BALSAMIC <= v8.2.7 uses minimum AF 1% (0.01). From Balsamic v8.2.8, minimum VAF is changed to 0.7% (0.007)

GNOMADAF_POPMAX: Maximum Allele Frequency across populations

GNOMADAF_popmax <= 0.005  (or) GNOMADAF_popmax == "."

Important

Additionally, for tumor-normal cases; the variant is excluded if it marked as ‘germline’ in the STATUS column of vcf file.

Whole Genome Sequencing (WGS)

Sentieon’s TNscope

BALSAMIC utilizes TNscope algorithm for the variant calling of somatic SNV/INDELS in WGS samples. The TNscope algorithm performs the somatic variant calling on the tumor-normal or the tumor-only samples, using a Haplotyper algorithm.

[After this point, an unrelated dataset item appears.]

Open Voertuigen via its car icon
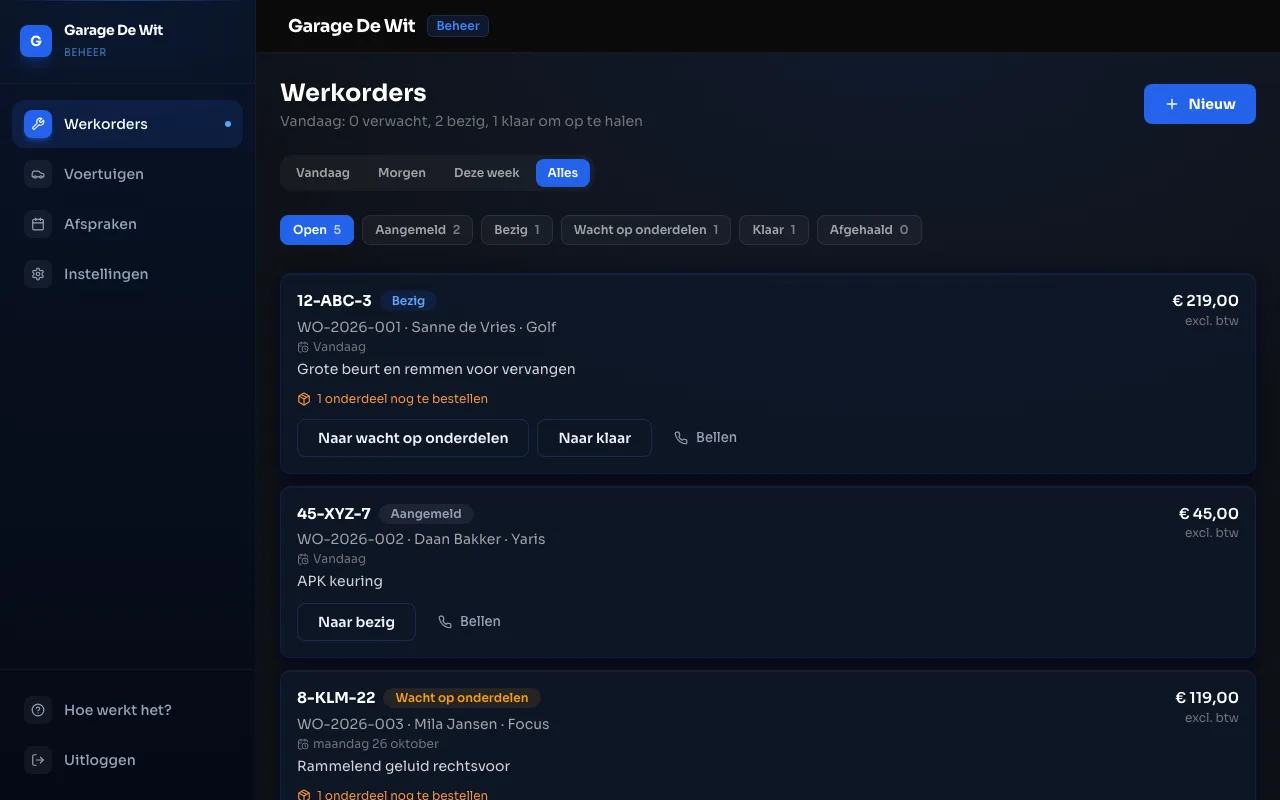Image resolution: width=1280 pixels, height=800 pixels. pos(38,174)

TNscope filtering (Tumor_normal)

Total Depth (DP): Refers to the overall read depth from all target samples supporting the variant call

DP(tumor) >= 10 || DP(normal) >= 10

Allelic Depth (AD): Total reads supporting the ALT allele in tumor sample

AD(tumor) >= 3

Allelic Frequency (AF): Fraction of the reads supporting the alternate allele

Minimum AF(tumor) >= 0.05
Maximum AF(tumor) < 1

GNOMADAF_POPMAX: Maximum Allele Frequency across populations

GNOMADAF_popmax <= 0.001 (or) GNOMADAF_popmax == "."
TNscope filtering (tumor_only)

Total Depth (DP): Refers to the overall read depth supporting the variant call

DP(tumor) >= 10

Allelic Depth (AD): Total reads supporting the ALT allele in tumor sample

AD(tumor) > 3

Allelic Frequency (AF): Fraction of the reads supporting the alternate allele

Minimum AF(tumor) > 0.05
Maximum AF(tumor) < 1

GNOMADAF_POPMAX: Maximum Allele Frequency across populations

GNOMADAF_popmax <= 0.001 (or) GNOMADAF_popmax == "."

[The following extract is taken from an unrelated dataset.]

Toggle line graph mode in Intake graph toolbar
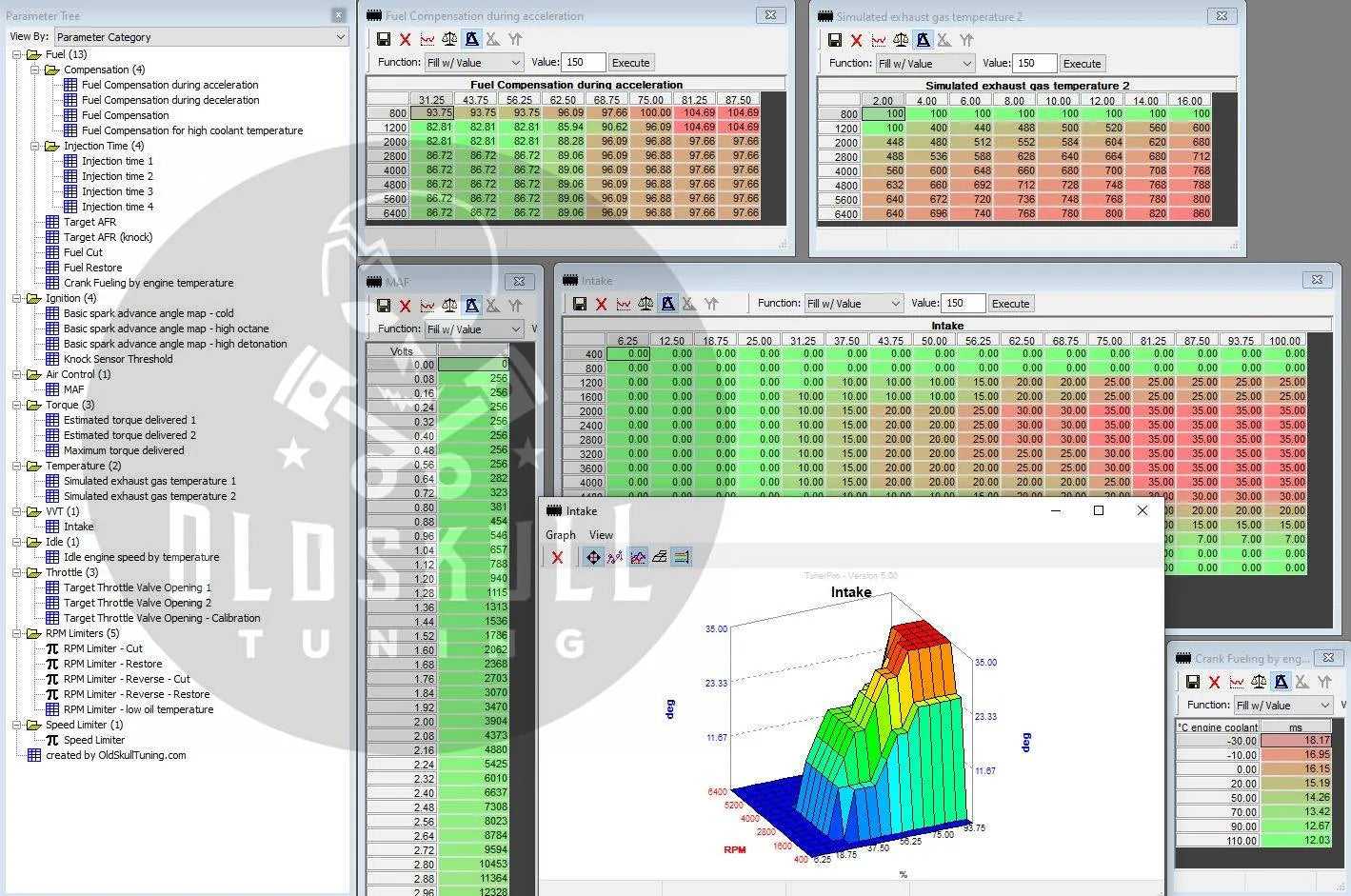 tap(615, 557)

Normalized base quality scores: The sum of base quality scores for each allele (QSS) is divided by the allelic depth of alt and ref alleles (AD)

SUM(QSS)/SUM(AD) >= 20

Read Counts: Count of reads in a given (F1R2, F2R1) pair orientation supporting the alternate allele and reference alleles

ALT_F1R2 > 0, ALT_F2R1 > 0
REF_F1R2 > 0, REF_F2R1 > 0

SOR: Symmetric Odds Ratio of 2x2 contingency table to detect strand bias

SOR < 3

Target Genome Analysis with UMI’s into account

Sentieon’s TNscope

UMI workflow performs the variant calling of SNVs/INDELS using the TNscope algorithm from UMI consensus-called reads. The following filter applies for both tumor-normal and tumor-only samples.

Pre-call Filters

minreads: Filtering of consensus called reads based on the minimum reads supporting each UMI tag group

minreads = 3,1,1

Which means that at least 3 UMI tag groups should be ideally considered from both DNA strands, where a minimum of atleast 1 UMI tag group should exist in each of the single-stranded consensus reads.

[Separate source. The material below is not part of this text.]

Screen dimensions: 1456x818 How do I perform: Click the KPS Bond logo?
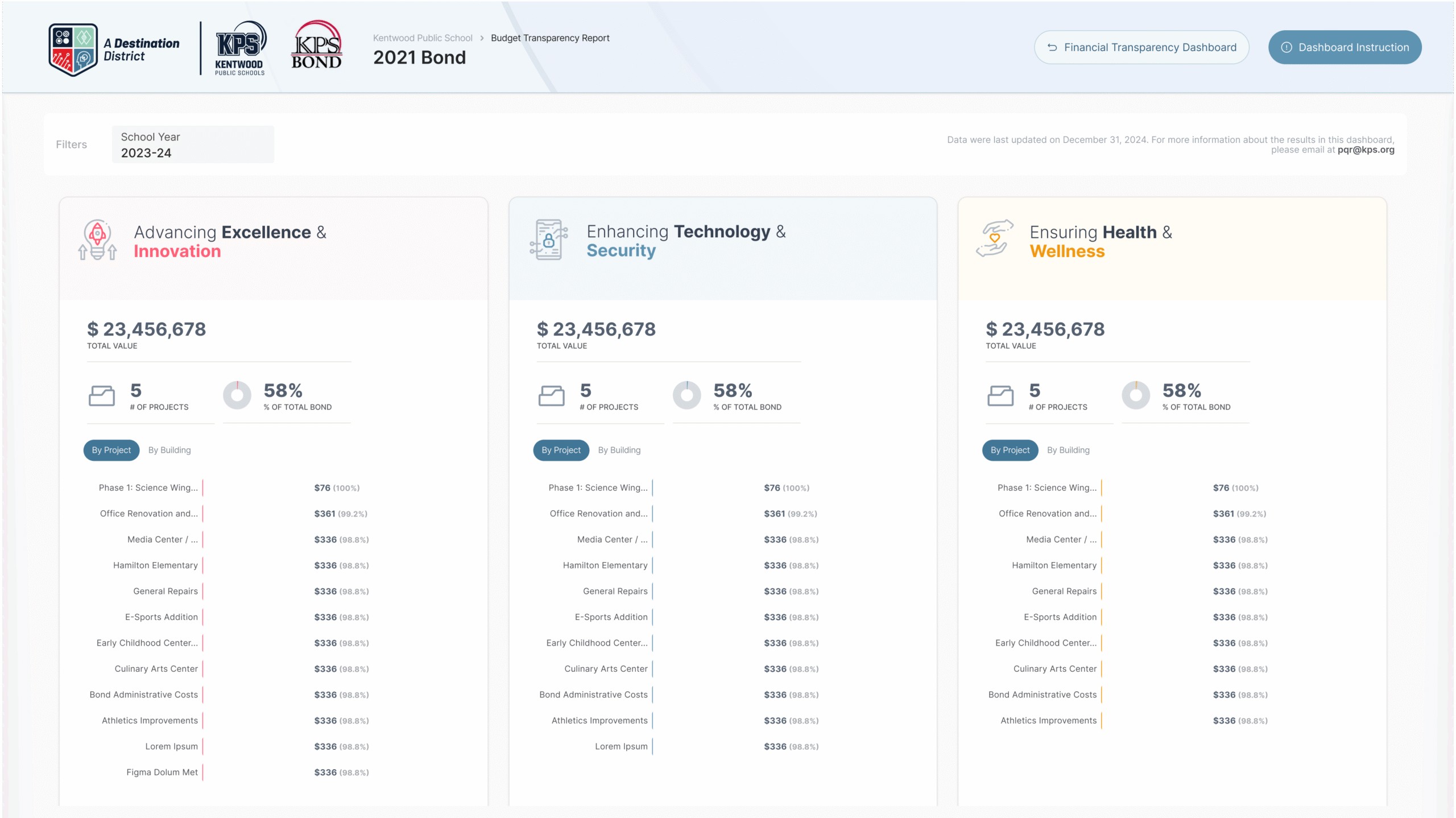tap(317, 46)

min_init_tumor_lod : Log odds is the likelihood that the candidate mutation is real over the likelihood that the candidate mutation is a sequencing error before any read-based filters are applied. minimum log odds for the candidate selection. TNscope default: 4

min_init_tumor_lod = 0.5

min_tumor_lod : minimum log odds in the final call of variants. TNscope default: 6.3

min_tumor_lod = 4.0

Post-call Filters

GNOMADAF_POPMAX: Maximum Allele Frequency across populations

GNOMADAF_popmax <= 0.001 (or) GNOMADAF_popmax == "."